Les solutions illustrent une nouvelle génération d’AgriTech marocaine, plus ancrée dans les usages terrain, mais aussi plus structurée sur les enjeux de scalabilité, de traçabilité, de financement et d’efficience des ressources. Nous avons le cas d’une plateforme collaborative de traçabilité de bout en bout, OBENS, permettant de rendre les supply chains agricoles plus transparentes, avec déjà 4 clients engagés, 23 ingrédients naturels tracés, 6 coopératives féminines digitalisées et plus de 500 lots suivis. Son positionnement est stratégique : transformer la contrainte réglementaire européenne en avantage compétitif pour les filières agricoles marocaines, en particulier sur des segments export à forte valeur, comme l’huile d’argan destinée à l’industrie cosmétique.
Un autre projet, WASIT, s’attaque à l’un des points de blocage les plus structurels du secteur agricole africain : le sous-financement des petites exploitations. La startup combine WhatsApp et un LLM propriétaire pour convertir les échanges des agriculteurs en données exploitables par les financeurs. Son objectif de 150 agriculteurs financés sur les 12 prochains mois donne une mesure concrète de son passage à l’échelle.
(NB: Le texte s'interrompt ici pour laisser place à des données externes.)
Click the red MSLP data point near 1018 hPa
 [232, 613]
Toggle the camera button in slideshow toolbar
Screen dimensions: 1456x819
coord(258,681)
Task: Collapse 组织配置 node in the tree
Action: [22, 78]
Arwa Solutions se positionne quant à elle sur un autre front stratégique : l’optimisation de l’eau et des intrants dans un contexte de sécheresse durable. Sa solution d’irrigation de précision, conçue et fabriquée au Maroc, combine capteurs, logiciel de pilotage et automatisation. L’intérêt n’est pas seulement technologique. Il est économique: réduire la consommation d’eau, affiner les besoins hydriques réels des cultures, mieux maîtriser les fertilisants, l’énergie de pompage et les produits phytosanitaires. Son principal avantage concurrentiel tient à son adaptation aux contraintes locales de coût, de maintenance et de conditions agro climatiques.
Enfin, DEEPLEAF AI incarne la montée en puissance d’une AgriTech marocaine à potentiel international. Sa plateforme d’intelligence artificielle permet de détecter plus de 1.000 maladies, ravageurs et carences nutritionnelles sur 80 cultures, à partir d’une simple photo, avec un taux de précision annoncé de 96 %. La startup combine profondeur technologique, adoption marché et reconnaissance externe, avec un déploiement dans 8 pays, une adoption par Hassad Food au Qatar auprès de plus de 35.000 agriculteurs et un déploiement via le Crédit Agricole du Maroc. C’est un cas concret de solution conçue localement mais capable de se projeter sur des marchés internationaux.
Pris ensemble, ces projets montrent que l’innovation agricole ne se limite plus à produire mieux. Elle consiste désormais à mieux financer, mieux tracer, mieux irriguer, mieux diagnostiquer et mieux valoriser. C’est précisément ce qui fait la cohérence du portefeuille accompagné : des solutions à fort contenu technologique, mais avec des cas d’usage immédiatement lisibles pour les agriculteurs, les coopératives, les industriels et les financeurs. À travers elles, le PRIE Fès-Meknès confirme son rôle de catalyseur entre recherche appliquée, entrepreneuriat et transformation concrète des filières agricoles.